• [TEXT PASSAGE]
# # # #
Southease | |
---|---|
Southease church | |
Location within East Sussex | |
Area | 11.26 km2 (4.35 sq mi) -Rodmell & Southease [1] |
Population | 502 (2007) [1] |
• Density | 115.5/sq mi (44.6/km2) |
OS grid reference | TQ421053 |
• London | 47 miles (76 km) N |
District | |
Shire county | |
Region | |
Country | England |
Sovereign state | United Kingdom |
Post town | LEWES |
Postcode district | BN7 |
Dialling code | 01273 |
Police | Sussex |
Fire | East Sussex |
Ambulance | South East Coast |
UK Parliament | |
Southease is a small village and civil parish in East Sussex, in South East England between the A26 road and the C7 road from Lewes to Newhaven. The village is to the west of the River Ouse, Sussex and has a church dedicated to Saint Peter. Southease railway station lies roughly a kilometre east over the river and may be reached via a swing bridge.
The church has one of only three round towers in Sussex, all of which are located in the Ouse Valley and all three built in the first half of the 12th century.
It is downstream of Lewes, the county town of East Sussex and upstream of Piddinghoe and Newhaven. Paths along both the banks of the river allow hiking in either direction along the river. The remains of a slipway on the west bank of the Ouse just north of the bridge faces Mount Caburn. The nearest village is Rodmell, about a kilometre to the northwest.
# # # #
• [STORED DATA]
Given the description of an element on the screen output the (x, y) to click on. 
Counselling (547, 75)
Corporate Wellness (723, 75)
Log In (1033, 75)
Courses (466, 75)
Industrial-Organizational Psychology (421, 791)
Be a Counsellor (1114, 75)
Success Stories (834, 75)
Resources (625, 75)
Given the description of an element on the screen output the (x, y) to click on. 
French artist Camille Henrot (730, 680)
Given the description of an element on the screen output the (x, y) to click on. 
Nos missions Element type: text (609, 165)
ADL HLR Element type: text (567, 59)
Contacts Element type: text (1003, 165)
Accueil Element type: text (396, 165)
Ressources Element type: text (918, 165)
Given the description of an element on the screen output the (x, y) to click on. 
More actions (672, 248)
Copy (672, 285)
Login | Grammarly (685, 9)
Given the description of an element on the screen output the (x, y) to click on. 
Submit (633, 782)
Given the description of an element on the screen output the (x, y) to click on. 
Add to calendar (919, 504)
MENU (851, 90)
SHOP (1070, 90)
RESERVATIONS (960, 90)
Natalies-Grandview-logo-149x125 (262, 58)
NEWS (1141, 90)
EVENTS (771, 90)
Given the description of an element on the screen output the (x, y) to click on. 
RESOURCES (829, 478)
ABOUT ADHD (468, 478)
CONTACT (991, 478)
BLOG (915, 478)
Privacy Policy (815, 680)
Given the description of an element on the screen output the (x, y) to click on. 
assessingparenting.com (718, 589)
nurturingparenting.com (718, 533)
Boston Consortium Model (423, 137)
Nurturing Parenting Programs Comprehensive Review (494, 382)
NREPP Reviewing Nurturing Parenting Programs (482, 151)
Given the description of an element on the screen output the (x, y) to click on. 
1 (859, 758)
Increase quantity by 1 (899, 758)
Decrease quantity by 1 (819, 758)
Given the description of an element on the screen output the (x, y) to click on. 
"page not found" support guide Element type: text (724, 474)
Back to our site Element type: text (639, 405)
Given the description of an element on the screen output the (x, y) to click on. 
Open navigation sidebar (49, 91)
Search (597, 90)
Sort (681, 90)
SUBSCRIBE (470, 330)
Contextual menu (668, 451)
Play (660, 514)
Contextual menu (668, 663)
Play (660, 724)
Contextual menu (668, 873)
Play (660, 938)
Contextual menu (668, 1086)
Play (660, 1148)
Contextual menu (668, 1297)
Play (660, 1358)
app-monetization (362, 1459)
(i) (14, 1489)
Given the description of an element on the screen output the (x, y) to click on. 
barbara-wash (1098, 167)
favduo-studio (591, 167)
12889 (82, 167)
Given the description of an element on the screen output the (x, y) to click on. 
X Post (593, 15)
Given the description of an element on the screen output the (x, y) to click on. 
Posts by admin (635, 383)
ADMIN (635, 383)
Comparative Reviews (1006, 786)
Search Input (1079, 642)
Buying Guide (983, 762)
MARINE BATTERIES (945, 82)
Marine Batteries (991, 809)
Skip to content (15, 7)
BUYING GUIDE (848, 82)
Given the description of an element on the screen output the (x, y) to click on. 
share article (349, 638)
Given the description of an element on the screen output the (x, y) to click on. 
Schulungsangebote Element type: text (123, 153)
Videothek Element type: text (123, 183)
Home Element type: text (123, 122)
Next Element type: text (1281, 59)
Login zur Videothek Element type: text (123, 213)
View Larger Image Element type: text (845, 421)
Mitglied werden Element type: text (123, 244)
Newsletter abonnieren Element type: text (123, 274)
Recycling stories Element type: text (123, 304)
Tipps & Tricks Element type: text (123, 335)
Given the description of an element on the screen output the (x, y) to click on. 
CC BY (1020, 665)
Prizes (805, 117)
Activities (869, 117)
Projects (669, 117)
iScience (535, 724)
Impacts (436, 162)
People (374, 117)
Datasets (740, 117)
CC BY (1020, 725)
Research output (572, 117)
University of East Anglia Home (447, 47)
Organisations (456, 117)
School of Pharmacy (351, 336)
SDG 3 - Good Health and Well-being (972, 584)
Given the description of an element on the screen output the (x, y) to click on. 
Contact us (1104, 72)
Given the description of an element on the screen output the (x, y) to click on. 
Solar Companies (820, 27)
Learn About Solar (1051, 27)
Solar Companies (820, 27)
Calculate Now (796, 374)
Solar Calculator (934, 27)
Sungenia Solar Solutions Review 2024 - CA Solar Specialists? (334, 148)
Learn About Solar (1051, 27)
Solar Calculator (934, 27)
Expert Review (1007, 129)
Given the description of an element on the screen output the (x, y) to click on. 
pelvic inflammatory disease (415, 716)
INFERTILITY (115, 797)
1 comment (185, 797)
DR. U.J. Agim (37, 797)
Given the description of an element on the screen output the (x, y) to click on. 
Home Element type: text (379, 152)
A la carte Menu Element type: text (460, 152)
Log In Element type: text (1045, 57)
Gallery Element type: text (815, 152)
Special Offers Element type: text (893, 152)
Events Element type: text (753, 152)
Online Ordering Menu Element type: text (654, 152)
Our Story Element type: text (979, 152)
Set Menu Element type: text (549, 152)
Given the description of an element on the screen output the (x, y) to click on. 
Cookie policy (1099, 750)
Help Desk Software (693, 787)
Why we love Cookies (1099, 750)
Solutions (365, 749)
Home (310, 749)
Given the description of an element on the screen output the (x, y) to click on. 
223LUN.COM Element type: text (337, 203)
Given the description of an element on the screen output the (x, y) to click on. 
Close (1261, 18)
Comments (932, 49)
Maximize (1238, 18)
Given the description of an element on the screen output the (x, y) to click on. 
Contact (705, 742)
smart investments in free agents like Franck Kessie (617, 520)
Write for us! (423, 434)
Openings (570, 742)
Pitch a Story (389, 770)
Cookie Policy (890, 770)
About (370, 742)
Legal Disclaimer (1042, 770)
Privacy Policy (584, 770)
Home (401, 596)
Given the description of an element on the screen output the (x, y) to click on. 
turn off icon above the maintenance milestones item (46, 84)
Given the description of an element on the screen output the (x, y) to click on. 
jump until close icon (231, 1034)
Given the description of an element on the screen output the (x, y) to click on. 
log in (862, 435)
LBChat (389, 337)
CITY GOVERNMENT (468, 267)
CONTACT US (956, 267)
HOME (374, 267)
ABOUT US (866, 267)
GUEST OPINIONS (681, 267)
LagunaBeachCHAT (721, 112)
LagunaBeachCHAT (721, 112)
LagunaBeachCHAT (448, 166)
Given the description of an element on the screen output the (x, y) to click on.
# # # #
• [WHAT NEEDS TO BE DONE]
Copy the passage of the Southease text from "The church has" up to and including "the 12th century." word for word. The records have no connection to the Southease text.

• [FINISHED TASK]
The church has one of only three round towers in Sussex, all of which are located in the Ouse Valley and all three built in the first half of the 12th century.